Yummmmm!!! I just finished making this, and it’s delicious. Much creamier than my normal kichari, because my stove-top pot is too small for a proper batch, and it boils all over.

Well. So did this.

But the end result is worth it, and I didn’t have to stand there and *watch* it boil over. I was in the other room, doing something more productive while it boiled over. 😀 I’ll figure out how to fix the boiling over thing, but in the meantime, if you don’t mind a bit of a mess, this is THE STUFF here.

I took half a cup of mung beans (split and shelled) and half a cup of rice — completely forgot to soak either, but it worked out juuuust fine, except for the oft-mentioned boil over — and put them in the rice cooker with my standard 2 cups of water (for cooking rice). After a moment’s pondering, I added another cup or so of water, just for good measure and so I wouldn’t scorch the pooptarts out of my rice cooker. Plugged it in, turned it on. Left it alone. (My rice cooker only has one setting: “on”, so no complexity here).
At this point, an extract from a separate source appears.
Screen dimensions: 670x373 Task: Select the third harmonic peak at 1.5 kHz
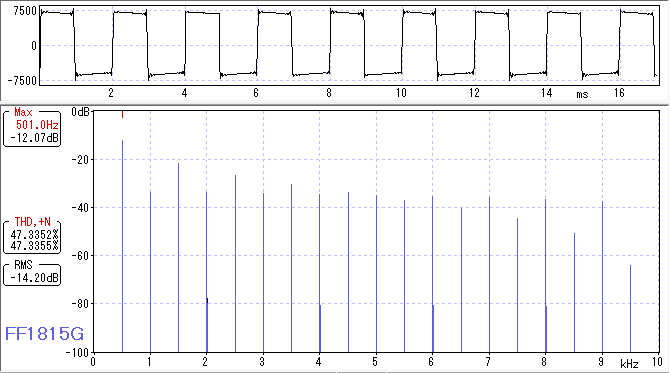point(179,258)
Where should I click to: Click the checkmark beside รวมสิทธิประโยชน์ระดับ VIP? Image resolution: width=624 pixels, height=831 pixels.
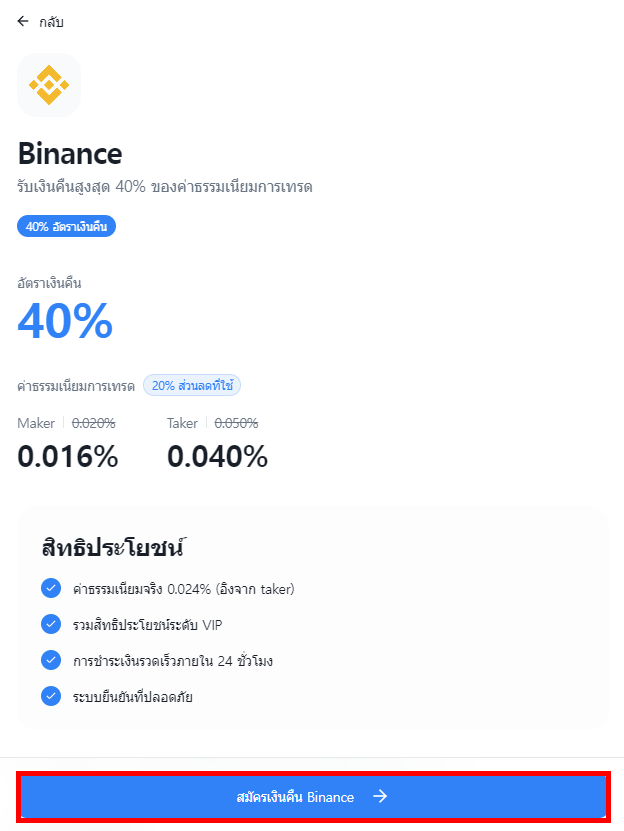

In the meantime, I’d put some olive oil (I’m out of ghee) in a saucepan and started it heating, and chopped up a large potato and put that in the microwave to cook. Sautéed sliced onions and some garlic with cumin seeds in the oil,then added a dollop (about 1 Tbsp) of bacon grease from the fridge. If you’re veg, then this is not for you. :} Sorry. I wanted a little more richness than I could get with just olive oil. Added turmeric, curry powder, salt, and some other goodies – what I had on the counter – and let the onions get soft. The potatoes dinged, so I threw those in too, to get the benefit of the spices and oniony-ness and good mojo. Let that finish up for a few more minutes, then turned it off and went to weave in the other room.

Shortly thereafter, I heard the ungentle hissing of an epic boilover, but I really couldn’t be bothered to get up and check… what could I do, other than wring my hands and say “oh, dear, it’s boiling over”? After about 20 minutes, the rice cooker clicked into its warm cycle, and I bustled into the kitchen to move it to another bowl before it could crust to the surface of the rice pan. Put in oil, onions, garlic, and potatoes, and stirred. After I combined the mixtures, I tasted it – needed more spices, so I added them to taste.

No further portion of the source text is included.